Se ne parlava da mesi, ma ora è arrivata ufficialmente la discesa in campo: il conduttore televisivo Yair Lapid sarà l’uomo nuovo della politica israeliana. Domenica si è dimesso dalla conduzione di Ulpan Shishi il suo popolarissimo programma che andava in onda il venerdì sera su Channel 2. Così ora si prepara a lanciare un nuovo partito centrista intorno a cui vorrebbe costruire l’alternativa a Benjamin Netanyahu.
È dunque ufficialmente cominciata in Israele la campagna elettorale in vista delle prossime elezioni. Che in teoria sarebbero in programma per l’ottobre 2013, ma sono in molti a scommettere che saranno molto prima. Anche perché a giorni è atteso il vero momento della verità per l’attuale governo: la decisione della magistratura sul ministro degli Esteri Avigdor Lieberman, leader del partito Yizrael Beitenu, che potrebbe essere rinviato a giudizio per finanziamento illecito del partito. Prevedendo il peggio lo stesso Netanyahu qualche settimana fa ha annunciato a sorpresa l’intenzione di anticipare le primarie del Likud, che si terranno il 31 gennaio.

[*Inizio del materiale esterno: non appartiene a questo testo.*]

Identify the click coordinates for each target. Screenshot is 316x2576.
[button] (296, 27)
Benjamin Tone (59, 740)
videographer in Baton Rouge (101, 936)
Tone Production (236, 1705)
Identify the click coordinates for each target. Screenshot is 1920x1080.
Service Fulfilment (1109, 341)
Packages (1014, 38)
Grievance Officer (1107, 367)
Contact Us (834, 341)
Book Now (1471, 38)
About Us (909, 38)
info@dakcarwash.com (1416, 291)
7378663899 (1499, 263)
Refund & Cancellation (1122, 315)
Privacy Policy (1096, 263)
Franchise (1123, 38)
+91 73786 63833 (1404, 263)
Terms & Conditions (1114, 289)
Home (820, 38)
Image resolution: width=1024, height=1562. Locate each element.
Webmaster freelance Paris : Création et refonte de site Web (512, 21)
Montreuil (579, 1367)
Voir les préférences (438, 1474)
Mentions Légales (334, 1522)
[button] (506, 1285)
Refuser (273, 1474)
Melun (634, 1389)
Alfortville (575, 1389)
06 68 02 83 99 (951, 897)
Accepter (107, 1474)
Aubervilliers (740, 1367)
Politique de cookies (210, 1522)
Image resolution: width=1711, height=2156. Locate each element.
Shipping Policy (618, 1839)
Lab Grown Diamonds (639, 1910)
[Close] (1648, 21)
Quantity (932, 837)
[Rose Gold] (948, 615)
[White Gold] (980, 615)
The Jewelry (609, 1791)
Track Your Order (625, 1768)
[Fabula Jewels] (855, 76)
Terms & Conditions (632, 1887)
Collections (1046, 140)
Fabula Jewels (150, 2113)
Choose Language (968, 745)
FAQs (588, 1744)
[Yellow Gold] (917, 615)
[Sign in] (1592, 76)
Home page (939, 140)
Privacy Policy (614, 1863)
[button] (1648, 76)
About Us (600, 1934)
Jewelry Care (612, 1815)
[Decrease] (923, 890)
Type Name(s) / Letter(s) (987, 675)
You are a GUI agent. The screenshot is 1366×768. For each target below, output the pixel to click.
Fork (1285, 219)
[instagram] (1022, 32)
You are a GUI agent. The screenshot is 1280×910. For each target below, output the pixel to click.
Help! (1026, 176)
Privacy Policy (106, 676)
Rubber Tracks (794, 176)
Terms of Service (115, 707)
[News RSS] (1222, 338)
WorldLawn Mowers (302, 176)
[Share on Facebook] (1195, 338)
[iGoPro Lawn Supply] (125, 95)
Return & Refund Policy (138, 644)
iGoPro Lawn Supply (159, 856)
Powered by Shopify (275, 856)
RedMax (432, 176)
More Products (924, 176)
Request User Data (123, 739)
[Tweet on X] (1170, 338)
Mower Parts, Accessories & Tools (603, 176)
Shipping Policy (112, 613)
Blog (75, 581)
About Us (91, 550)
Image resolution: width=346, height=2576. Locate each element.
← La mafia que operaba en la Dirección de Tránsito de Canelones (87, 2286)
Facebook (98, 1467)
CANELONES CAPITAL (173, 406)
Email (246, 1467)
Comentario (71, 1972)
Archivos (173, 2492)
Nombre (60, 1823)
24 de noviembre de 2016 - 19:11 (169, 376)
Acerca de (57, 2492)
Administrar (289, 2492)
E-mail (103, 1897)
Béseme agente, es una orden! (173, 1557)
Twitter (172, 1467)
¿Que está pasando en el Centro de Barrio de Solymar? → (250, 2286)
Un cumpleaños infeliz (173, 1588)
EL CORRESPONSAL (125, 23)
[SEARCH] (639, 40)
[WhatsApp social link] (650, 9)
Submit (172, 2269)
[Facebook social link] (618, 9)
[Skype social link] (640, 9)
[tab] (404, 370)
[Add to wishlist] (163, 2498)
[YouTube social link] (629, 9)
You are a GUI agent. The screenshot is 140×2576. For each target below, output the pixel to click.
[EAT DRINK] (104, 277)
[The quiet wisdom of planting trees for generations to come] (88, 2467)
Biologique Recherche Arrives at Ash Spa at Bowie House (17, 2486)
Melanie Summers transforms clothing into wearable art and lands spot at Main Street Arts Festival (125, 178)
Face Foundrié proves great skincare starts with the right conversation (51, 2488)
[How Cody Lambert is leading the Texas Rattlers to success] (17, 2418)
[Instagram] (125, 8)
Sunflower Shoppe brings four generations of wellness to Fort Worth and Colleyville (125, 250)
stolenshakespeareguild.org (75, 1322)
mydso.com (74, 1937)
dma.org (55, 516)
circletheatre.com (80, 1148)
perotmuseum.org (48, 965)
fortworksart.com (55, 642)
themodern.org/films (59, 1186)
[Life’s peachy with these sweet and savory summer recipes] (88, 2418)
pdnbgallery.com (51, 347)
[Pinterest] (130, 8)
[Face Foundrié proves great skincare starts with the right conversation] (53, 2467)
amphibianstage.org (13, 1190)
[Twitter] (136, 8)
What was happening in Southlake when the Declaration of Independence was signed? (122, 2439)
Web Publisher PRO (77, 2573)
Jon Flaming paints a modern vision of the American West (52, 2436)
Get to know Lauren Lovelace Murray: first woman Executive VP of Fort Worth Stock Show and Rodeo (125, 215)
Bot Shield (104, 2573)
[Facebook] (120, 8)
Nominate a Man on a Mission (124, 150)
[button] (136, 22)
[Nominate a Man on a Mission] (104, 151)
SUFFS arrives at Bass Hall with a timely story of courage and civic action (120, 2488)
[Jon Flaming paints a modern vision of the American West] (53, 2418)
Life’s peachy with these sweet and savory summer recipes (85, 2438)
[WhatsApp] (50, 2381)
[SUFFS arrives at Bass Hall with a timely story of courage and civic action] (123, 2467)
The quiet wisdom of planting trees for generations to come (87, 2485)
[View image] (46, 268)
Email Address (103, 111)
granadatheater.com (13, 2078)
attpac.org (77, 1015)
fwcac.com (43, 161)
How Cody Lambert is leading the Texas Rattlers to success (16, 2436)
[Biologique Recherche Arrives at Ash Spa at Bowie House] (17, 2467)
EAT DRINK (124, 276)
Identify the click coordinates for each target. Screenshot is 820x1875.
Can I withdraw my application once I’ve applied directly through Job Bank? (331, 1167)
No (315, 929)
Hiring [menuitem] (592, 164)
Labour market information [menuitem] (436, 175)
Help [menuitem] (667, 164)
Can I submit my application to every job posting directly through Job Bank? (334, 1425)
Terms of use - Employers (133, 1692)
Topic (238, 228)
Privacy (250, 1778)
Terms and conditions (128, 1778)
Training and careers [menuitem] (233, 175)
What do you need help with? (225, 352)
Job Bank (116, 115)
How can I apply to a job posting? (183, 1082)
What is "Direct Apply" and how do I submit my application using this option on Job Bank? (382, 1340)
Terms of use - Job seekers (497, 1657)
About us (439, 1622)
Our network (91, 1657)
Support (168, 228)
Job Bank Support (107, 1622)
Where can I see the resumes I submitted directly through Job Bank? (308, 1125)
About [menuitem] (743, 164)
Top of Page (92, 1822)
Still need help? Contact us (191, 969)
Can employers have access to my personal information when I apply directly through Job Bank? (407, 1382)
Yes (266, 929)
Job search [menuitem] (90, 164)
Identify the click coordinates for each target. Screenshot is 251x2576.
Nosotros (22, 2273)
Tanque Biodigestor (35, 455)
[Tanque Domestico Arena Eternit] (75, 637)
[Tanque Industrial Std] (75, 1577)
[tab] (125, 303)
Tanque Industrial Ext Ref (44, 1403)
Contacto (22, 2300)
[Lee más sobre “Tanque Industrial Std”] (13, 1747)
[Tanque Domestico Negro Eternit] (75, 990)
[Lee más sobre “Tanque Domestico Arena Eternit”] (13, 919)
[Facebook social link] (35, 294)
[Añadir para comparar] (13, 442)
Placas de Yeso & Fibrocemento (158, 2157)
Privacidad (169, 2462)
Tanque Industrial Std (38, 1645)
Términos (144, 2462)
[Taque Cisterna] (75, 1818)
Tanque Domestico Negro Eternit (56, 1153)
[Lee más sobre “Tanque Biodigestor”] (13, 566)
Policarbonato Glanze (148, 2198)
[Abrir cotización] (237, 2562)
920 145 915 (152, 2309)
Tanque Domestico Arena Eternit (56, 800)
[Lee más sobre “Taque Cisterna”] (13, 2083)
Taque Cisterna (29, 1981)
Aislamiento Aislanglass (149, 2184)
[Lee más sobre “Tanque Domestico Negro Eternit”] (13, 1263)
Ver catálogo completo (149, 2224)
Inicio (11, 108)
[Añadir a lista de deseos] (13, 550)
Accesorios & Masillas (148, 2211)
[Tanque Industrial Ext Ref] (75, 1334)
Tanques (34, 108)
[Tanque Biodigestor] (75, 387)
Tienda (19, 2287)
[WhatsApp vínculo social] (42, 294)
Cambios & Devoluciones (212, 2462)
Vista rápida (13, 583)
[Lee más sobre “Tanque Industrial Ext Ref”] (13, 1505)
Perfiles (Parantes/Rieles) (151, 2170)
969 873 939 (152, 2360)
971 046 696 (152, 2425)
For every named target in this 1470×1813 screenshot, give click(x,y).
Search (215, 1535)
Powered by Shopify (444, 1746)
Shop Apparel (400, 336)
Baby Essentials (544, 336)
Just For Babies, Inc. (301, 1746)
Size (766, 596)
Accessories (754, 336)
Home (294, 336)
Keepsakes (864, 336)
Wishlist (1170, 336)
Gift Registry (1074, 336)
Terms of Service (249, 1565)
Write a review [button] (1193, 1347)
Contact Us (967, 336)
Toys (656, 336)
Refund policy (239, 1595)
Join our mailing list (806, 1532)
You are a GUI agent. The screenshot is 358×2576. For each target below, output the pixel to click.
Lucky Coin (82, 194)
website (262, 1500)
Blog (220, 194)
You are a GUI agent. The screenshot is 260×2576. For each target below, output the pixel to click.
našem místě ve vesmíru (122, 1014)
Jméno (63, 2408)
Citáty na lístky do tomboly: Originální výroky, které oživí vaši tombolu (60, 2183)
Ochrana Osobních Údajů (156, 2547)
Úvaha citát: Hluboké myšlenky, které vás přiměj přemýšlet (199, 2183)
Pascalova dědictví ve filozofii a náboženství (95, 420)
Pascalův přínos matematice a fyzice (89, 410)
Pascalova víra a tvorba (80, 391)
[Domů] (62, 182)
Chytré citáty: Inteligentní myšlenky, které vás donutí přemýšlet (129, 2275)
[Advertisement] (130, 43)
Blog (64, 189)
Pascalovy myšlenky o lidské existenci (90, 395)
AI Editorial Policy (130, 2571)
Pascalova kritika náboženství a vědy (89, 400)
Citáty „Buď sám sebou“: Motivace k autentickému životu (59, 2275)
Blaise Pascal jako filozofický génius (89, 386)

In questo clima è stata annunciata anche un’altra candidatura eccellente: Noam Shalit – il padre di Gilad, il soldato israeliano rapito da Hamas e liberato qualche settimana fa dopo un accordo sullo scambio dei prigionieri – si candiderà nelle file dei laburisti.
Ma la domanda vera sui giornali israeliani è: la discesa in campo di Lapid cambierà davvero gli equilibri nella politica israeliana, interrompendo il lungo regno della destra? I sondaggi dicono che il partito dell’anchorman dovrebbe raccogliere un buon consenso, rubando però voti soprattutto a Kadima, il partito centrista fondato da Sharon e oggi guidato da Tzipi Livni. La verità, però, è che al di là dell’opposizione a Netanyahu Lapid politicamente è una grossa incognita: ha cavalcato la protesta sociale dell’estate scorsa; ma le sue proposte avevano più il sapore del manifesto populista che dell’iniziativa politica. Tra l’altro si preannuncia interessante il derby con la leader del partito laburista Sally Yachimovich, anche lei ex giornalista televisiva che aveva fatto il salto in politica in occasione della scorsa tornata elettorale. E pure lei accusata dai suoi detrattori di avere un programma politico estremamente debole.
Tra i giornali il più possibilista con Lapid è Yediot Ahronot, peraltro testata su cui lo stesso conduttore tivù fino a pochi giorni fa teneva una rubrica. Perplesso si dimostra invece Haaretz, che riflette bene lo scarso entusiasmo di una parte degli oppositori a Netanyahu. Quanto al Jerusalem Post, si dimostra più che altro lieto del fatto che Lapid abbia posto fine al doppio ruolo di giornalista e aspirante politico.
Uno dei veri nodi su cui si misureranno le credenziali di questo volto televisivo saranno le sue posizioni sui rapporti con il mondo degli haredim, i religiosi, al centro delle polemiche in queste settimane a Gerusalemme. Lapid è espressione dell’Israele laica: è il figlio di Tommy Lapid, anche lui giornalista sceso in politica per fondare il partito Shinui, fortemente schierato per la laicità dello Stato, che conobbe una certa fortuna in Israele negli anni Novanta. Come si porrà suo figlio Yair rispetto a questo tema? Sul fatto che strizzerà l’occhio agli israeliani indignati per lo strapotere dei partiti religiosi nell’Israele di Netanyahu non ci sono dubbi. Ma la strada della contrapposizione frontale oggi non gli gioverebbe: per sperare di avere qualche chance di successo deve strappare voti anche a destra. E quindi potrebbe cercare una strada nuova: tra le reazioni interessanti alla notizia della sua discesa in campo c’è quella di Arutz Sheva, agenzia sempre ben informata sulla destra religiosa. Sostiene che Lapid potrebbe allearsi con Chaim Amsallem, un deputato dello Shas in rotta di collisione coi vertici del partito. Un religioso che sostiene che gli haredim dovrebbero arruolarsi nell’esercito come gli altri e studiare la matematica e l’inglese nelle loro scuole. Se fosse davvero così, Netanyahu potrebbe cominciare ad avere qualcosa da temere.